In much of this work, individuals are assumed to gain knowledge-based advantages over their
colleagues by virtue of being more connected (Freeman 1979), being situated on central
information flows or spanning structural holes (Burt 1992), yet there are few studies that
investigate what people know and how it differs from their colleagues. Indeed, scholars often
treat the social structure of network as synonymous with its knowledge structure (Tortoriello,
McEvily, and Krackhardt, 2008). Accordingly, what individuals know relative to others and to
whom they communicate with may offer very different network patterns. Given this fact, our
current understanding of networks and their influence on performance often fails to provide
information on the nature of the knowledge-based advantages that some individuals possess over
individuals working in the same organization. Because of a rich tradition of exploring the
consequences of certain positions in networks inside organizations and in one geographical
location (Burt, 2004), much research has also overlooked external ties that individuals draw upon
in their work. An internal focus may be sensible in stable, large organizations operating in mature
markets; but in sectors, where individuals work in teams that span many different parts of the
same organization or involve collaboration with external actors, this approach may provide a
partial picture of the building blocks of structural advantage that comes to individuals through the
possession of particular network resources.

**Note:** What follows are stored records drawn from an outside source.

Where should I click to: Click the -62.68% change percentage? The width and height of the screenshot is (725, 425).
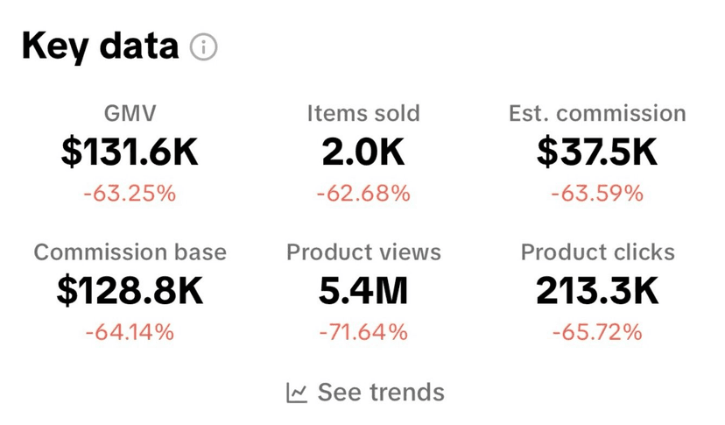pyautogui.click(x=363, y=193)
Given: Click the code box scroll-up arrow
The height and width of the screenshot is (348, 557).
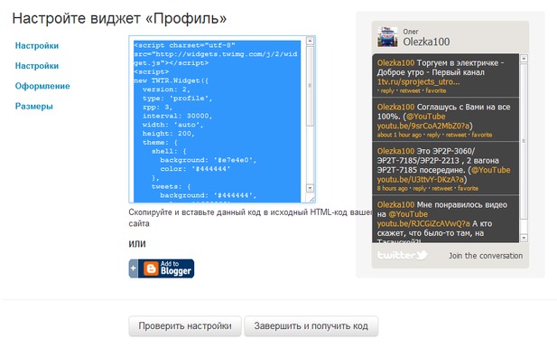Looking at the screenshot, I should [x=310, y=41].
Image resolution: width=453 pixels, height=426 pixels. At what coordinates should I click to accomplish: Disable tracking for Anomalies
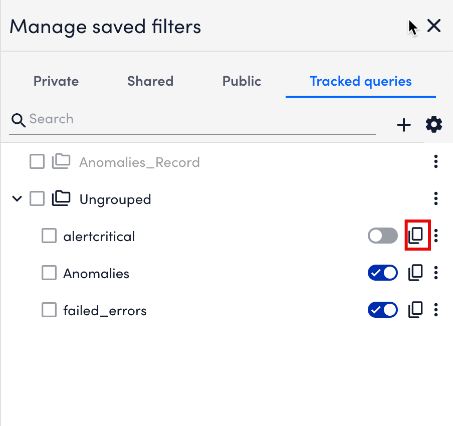383,273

In order to increase our understanding of the relationship between networks and
innovation, we build on two strands of literature that have rarely informed one another. The first
3
of these concerns the nature of the knowledge hold by individuals relative to their colleagues.
Research has shown that individuals who draw upon contacts with heterogeneous knowledge
have higher innovative performance than their colleagues who have less heterogeneous contacts
(Rodan and Galunic, 2004). This approach highlights the cognitive advantages that individuals
can gain from a heterogeneous set of contacts. In doing so, it picks upon the information benefits
that individuals’ gain from their network resources, which is a central element in the brokerage
theory. The second strand that has been given attention in past studies of innovation is the role of
intra- and extra-organizational network resources. Early work by Allen and others (Allen, 1977;
Allen and Cohen, 1969; Tushman, 1977) suggested that those individuals who can act as
gatekeepers between the internal and external parts of the organization are more likely to be
innovative. More recently, Cross & Cummings (2004) and Perry-Smith (2006) have demonstrated
that individuals possessing a high number of relationships across organizational departments have
higher innovativeness and creativity. To date, however, most studies count the raw number of
such ties, despite a growing consensus that the character of such external ties is vital.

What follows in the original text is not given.